ABOUT
Marlena Donohue is a Full Professor of Modern and Contemporary Art History at Otis College of Art, a 90-year old, private Arts and Liberal Studies college in Los Angeles, where she also directs all Art History curriculum. Marlena Donohue has also taught at Pepperdine University, Mount St. Mary's College, the Cal State Universities, UCLA, as well as other respected colleges.
Since 2017, Marlena Donohue serves as the Director of the Bruce Beasley Foundation, an Oakland based non-profit organization dedicated to the display, study and advancement of the art of sculpture particularly in disadvantaged areas such as West Oakland.
Marlena Donohue has written on fine art, culture and critical theory for over two decades in the Los Angeles Times, Art in America, Art News, Sculpture, USA Today, the Monitor, the London Arts Newspaper, artltd, Visual Art Source, ArtScene, Art Today, and many others.

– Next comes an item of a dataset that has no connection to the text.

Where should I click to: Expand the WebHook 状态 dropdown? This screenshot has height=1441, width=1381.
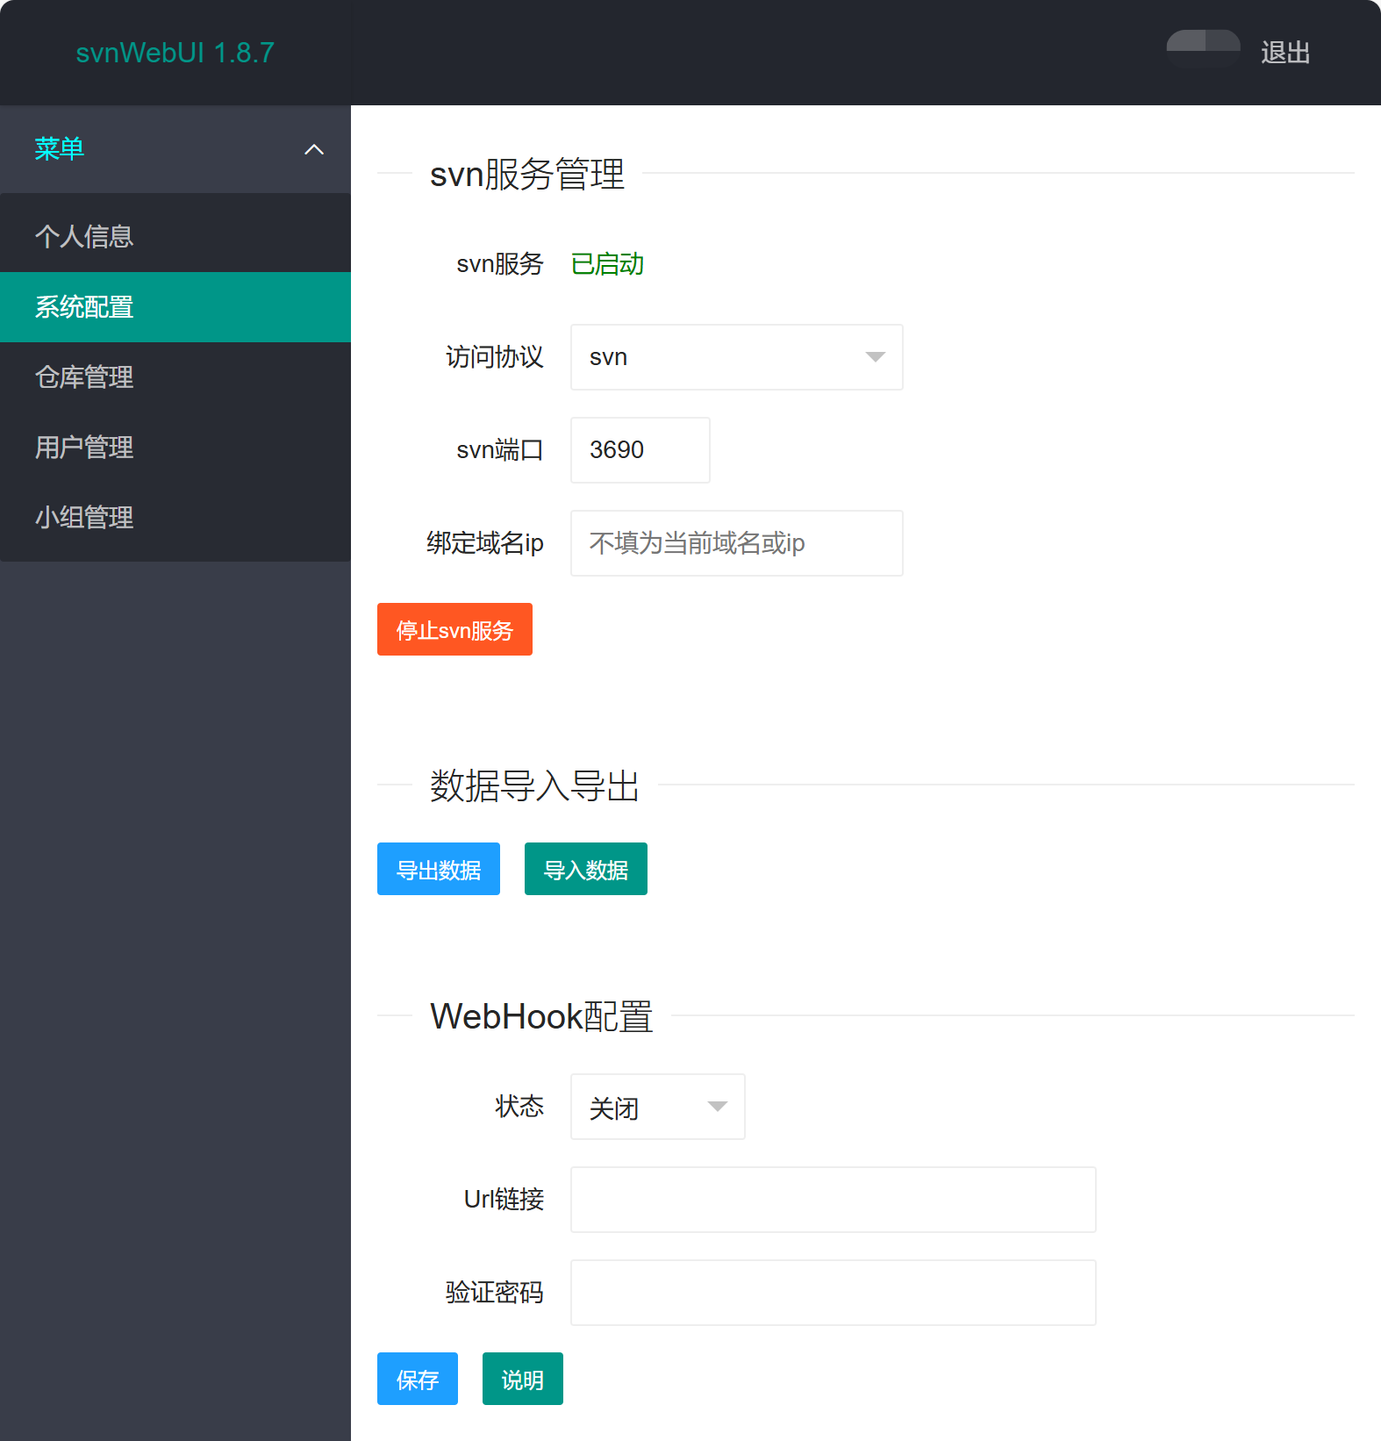(657, 1107)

Additionally, she has authored innumerable exhibition catalogs, art reviews, reader essays, as well as the bi-lingual children's poetry volume, Cuando Palabras Suenan: When Words Dream, undertaken with the Mexican Consul, L.A.
For two decades, Marlena Donohue has been a working editor, most recently for the arts journals ArtScene and Visual Art Source, and for the arts quarterly Fabrik -- where she edited writers such as the New Yorker’s Lawrence Weschler.
In 2021 she co-organized a 60-year retrospective of sculpture by Bruce Beasley, with a major catalogue at Grounds for Sculpture, New Jersey. In 2019 she helped to organize A New Direction at the Cedar Rapids Museum of Art; in 2018 she curated Asia/LA—LA/Asia at the ARA Arts Center, Seoul, Korea, including artists like John Baldessari and Masami Teraoka.
Recent international/national exhibitions include Critical Connections, and Forms of the Formless, installed at the Museum of Contemporary Art, Beijing and Teda Modern Art Museum, Nanjing; Framing Abstraction at the Los Angeles Municipal Art Gallery, Some City Angels, an overview of LA contemporary art held in conjunction with the Getty’s Pacific Standard Time at Edward Cella Art + Architecture.